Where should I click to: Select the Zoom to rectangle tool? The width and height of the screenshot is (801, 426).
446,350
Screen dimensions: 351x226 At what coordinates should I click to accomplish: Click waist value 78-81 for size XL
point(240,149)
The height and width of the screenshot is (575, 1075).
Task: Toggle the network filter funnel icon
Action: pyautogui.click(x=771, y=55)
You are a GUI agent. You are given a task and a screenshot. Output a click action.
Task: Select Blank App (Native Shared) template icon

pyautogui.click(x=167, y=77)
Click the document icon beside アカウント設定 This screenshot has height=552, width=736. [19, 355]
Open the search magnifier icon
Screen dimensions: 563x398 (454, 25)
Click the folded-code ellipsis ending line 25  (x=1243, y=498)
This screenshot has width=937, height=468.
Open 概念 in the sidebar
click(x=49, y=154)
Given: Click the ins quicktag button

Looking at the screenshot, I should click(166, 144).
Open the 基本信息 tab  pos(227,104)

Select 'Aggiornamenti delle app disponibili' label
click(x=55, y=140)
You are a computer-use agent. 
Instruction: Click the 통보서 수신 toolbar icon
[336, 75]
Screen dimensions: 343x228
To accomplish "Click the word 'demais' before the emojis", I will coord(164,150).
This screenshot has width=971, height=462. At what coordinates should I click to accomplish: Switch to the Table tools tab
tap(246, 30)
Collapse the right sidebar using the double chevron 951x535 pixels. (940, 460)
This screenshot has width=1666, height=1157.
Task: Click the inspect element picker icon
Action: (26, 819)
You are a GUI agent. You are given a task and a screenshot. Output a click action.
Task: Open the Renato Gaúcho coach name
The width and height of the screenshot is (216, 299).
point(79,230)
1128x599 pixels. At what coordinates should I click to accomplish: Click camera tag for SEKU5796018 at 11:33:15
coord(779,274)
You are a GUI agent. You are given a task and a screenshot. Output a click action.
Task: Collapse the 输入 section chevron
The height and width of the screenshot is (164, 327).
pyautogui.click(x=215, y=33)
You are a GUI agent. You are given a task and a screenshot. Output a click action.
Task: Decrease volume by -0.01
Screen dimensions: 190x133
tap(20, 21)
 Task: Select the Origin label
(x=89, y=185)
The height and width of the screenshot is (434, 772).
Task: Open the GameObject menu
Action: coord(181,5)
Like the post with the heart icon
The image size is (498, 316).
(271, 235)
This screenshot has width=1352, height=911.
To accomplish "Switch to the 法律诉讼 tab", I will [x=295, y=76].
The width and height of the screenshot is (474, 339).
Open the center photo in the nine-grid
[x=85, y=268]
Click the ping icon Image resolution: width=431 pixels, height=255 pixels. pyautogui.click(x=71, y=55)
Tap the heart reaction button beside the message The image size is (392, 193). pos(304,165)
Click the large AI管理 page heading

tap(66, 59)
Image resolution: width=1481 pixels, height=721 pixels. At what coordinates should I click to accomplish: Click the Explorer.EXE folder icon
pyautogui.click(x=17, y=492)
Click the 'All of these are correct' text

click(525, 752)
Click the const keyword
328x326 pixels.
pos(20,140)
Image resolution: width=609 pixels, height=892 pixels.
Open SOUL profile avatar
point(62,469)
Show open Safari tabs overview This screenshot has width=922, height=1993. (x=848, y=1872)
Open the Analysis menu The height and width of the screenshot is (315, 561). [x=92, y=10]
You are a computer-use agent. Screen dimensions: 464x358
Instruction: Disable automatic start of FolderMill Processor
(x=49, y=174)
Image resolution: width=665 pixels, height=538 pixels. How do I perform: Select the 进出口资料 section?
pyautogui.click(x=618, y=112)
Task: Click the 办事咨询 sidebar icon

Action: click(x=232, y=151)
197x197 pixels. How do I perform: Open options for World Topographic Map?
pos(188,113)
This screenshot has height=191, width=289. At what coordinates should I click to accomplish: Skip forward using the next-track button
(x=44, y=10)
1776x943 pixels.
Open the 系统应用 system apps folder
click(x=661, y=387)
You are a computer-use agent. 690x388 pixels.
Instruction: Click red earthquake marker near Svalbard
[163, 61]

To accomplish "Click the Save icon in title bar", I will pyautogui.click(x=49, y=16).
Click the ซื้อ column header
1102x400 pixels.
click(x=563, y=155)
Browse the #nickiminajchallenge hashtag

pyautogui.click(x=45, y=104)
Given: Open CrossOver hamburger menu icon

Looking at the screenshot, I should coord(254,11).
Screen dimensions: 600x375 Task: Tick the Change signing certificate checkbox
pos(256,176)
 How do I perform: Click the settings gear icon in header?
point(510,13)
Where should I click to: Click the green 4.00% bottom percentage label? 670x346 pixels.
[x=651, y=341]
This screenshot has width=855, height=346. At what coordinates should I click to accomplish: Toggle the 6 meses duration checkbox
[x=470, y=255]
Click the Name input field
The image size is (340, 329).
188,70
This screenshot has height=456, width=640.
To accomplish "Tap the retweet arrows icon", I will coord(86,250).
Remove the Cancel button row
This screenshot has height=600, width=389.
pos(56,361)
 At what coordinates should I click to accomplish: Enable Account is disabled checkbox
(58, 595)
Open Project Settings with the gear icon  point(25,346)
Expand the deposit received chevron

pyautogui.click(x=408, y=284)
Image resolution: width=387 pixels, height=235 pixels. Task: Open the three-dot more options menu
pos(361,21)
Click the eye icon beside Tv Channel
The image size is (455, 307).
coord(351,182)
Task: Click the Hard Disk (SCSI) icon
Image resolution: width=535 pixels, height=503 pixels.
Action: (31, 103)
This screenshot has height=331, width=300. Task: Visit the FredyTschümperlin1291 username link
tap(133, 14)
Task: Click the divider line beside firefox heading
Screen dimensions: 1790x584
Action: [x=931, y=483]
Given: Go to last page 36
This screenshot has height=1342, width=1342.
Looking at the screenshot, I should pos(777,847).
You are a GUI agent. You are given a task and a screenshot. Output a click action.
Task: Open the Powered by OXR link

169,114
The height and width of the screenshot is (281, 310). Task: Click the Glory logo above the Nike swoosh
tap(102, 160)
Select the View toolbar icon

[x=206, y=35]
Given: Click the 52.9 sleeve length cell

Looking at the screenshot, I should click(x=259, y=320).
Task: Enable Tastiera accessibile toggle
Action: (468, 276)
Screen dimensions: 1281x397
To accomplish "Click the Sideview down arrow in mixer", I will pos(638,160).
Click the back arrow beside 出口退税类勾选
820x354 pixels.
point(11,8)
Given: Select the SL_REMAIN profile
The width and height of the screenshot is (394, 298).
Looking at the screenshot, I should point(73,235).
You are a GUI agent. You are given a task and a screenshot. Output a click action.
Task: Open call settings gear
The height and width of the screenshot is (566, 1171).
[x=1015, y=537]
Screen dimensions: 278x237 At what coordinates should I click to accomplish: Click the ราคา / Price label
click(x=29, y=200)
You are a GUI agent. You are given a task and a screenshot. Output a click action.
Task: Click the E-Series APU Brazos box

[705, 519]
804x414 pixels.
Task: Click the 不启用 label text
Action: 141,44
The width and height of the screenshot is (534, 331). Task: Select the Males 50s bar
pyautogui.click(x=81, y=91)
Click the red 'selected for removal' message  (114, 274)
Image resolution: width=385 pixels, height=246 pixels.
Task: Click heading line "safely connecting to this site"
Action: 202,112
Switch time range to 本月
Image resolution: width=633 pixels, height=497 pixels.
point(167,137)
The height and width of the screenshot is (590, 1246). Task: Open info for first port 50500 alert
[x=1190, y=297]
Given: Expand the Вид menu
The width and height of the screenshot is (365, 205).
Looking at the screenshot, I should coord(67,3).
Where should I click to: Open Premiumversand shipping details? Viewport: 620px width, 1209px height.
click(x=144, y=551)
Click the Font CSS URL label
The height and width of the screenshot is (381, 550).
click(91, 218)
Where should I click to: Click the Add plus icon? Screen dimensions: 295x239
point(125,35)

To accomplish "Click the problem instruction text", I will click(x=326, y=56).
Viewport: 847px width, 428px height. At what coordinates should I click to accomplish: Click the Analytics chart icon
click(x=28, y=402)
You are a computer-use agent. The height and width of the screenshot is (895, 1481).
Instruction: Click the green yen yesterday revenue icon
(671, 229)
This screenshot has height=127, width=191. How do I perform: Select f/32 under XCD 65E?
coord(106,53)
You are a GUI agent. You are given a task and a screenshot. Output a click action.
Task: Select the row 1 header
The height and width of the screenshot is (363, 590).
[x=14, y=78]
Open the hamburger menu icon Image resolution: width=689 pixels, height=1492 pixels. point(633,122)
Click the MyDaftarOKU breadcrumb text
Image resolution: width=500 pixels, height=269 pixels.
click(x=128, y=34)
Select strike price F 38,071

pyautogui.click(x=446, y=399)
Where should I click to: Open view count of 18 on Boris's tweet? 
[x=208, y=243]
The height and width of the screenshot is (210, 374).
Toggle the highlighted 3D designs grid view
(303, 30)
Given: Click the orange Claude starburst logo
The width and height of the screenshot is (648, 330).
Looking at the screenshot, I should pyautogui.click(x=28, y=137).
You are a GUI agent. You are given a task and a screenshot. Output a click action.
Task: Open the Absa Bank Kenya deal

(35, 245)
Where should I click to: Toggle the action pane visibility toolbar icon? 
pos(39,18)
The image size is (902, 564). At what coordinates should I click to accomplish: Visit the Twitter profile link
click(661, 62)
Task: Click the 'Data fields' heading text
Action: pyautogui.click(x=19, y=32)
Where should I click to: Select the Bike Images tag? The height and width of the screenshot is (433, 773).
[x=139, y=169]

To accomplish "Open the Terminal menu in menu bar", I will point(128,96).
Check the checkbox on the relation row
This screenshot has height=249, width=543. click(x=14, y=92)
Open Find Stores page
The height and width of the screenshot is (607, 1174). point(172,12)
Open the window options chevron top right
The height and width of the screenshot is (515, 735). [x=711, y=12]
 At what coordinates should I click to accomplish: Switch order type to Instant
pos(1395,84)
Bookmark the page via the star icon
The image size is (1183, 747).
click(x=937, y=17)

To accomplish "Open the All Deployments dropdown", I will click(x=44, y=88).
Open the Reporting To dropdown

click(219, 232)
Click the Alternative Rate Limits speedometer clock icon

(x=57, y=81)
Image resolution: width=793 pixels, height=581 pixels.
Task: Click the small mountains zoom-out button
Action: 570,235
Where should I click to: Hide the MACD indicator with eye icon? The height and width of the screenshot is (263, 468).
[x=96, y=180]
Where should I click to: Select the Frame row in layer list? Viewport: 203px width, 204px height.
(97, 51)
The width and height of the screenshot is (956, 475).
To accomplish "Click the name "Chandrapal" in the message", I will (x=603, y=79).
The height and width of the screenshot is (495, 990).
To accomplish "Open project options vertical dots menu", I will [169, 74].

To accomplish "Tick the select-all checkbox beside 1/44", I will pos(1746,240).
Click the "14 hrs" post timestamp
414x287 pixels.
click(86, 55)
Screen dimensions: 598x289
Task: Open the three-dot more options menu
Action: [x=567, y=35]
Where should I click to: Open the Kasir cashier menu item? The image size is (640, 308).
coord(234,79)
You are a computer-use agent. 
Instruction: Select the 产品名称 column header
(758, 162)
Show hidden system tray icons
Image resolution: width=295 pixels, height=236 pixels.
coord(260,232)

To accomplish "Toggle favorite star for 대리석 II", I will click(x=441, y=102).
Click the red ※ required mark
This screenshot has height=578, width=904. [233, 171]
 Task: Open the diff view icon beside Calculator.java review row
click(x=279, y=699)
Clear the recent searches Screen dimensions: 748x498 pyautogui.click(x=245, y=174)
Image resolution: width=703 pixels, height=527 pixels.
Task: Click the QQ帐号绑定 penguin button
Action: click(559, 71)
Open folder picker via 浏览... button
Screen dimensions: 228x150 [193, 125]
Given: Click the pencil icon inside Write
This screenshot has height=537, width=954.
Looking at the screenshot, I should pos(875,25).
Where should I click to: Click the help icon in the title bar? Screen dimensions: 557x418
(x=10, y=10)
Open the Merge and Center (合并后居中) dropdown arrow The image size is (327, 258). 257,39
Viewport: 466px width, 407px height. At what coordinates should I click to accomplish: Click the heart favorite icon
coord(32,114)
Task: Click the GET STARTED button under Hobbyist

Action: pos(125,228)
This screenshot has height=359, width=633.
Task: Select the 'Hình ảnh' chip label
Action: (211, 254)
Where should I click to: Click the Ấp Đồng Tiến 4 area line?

· · · ·

### EXERCISE BRIEF
With the line holding "Task: Open the Powered by OXR link" as the first and the line holding "Given: Expand the Вид menu" as the last, please transcribe exactly the lines of the material above in that range and nothing else.

### REPLY
Task: Open the Powered by OXR link

169,114
The height and width of the screenshot is (281, 310). Task: Click the Glory logo above the Nike swoosh
tap(102, 160)
Select the View toolbar icon

[x=206, y=35]
Given: Click the 52.9 sleeve length cell

Looking at the screenshot, I should click(x=259, y=320).
Task: Enable Tastiera accessibile toggle
Action: (468, 276)
Screen dimensions: 1281x397
To accomplish "Click the Sideview down arrow in mixer", I will pos(638,160).
Click the back arrow beside 出口退税类勾选
820x354 pixels.
point(11,8)
Given: Select the SL_REMAIN profile
The width and height of the screenshot is (394, 298).
Looking at the screenshot, I should point(73,235).
You are a GUI agent. You are given a task and a screenshot. Output a click action.
Task: Open call settings gear
The height and width of the screenshot is (566, 1171).
[x=1015, y=537]
Screen dimensions: 278x237 At what coordinates should I click to accomplish: Click the ราคา / Price label
click(x=29, y=200)
You are a GUI agent. You are given a task and a screenshot. Output a click action.
Task: Click the E-Series APU Brazos box

[705, 519]
804x414 pixels.
Task: Click the 不启用 label text
Action: 141,44
The width and height of the screenshot is (534, 331). Task: Select the Males 50s bar
pyautogui.click(x=81, y=91)
Click the red 'selected for removal' message  (114, 274)
Image resolution: width=385 pixels, height=246 pixels.
Task: Click heading line "safely connecting to this site"
Action: 202,112
Switch time range to 本月
Image resolution: width=633 pixels, height=497 pixels.
point(167,137)
The height and width of the screenshot is (590, 1246). Task: Open info for first port 50500 alert
[x=1190, y=297]
Given: Expand the Вид menu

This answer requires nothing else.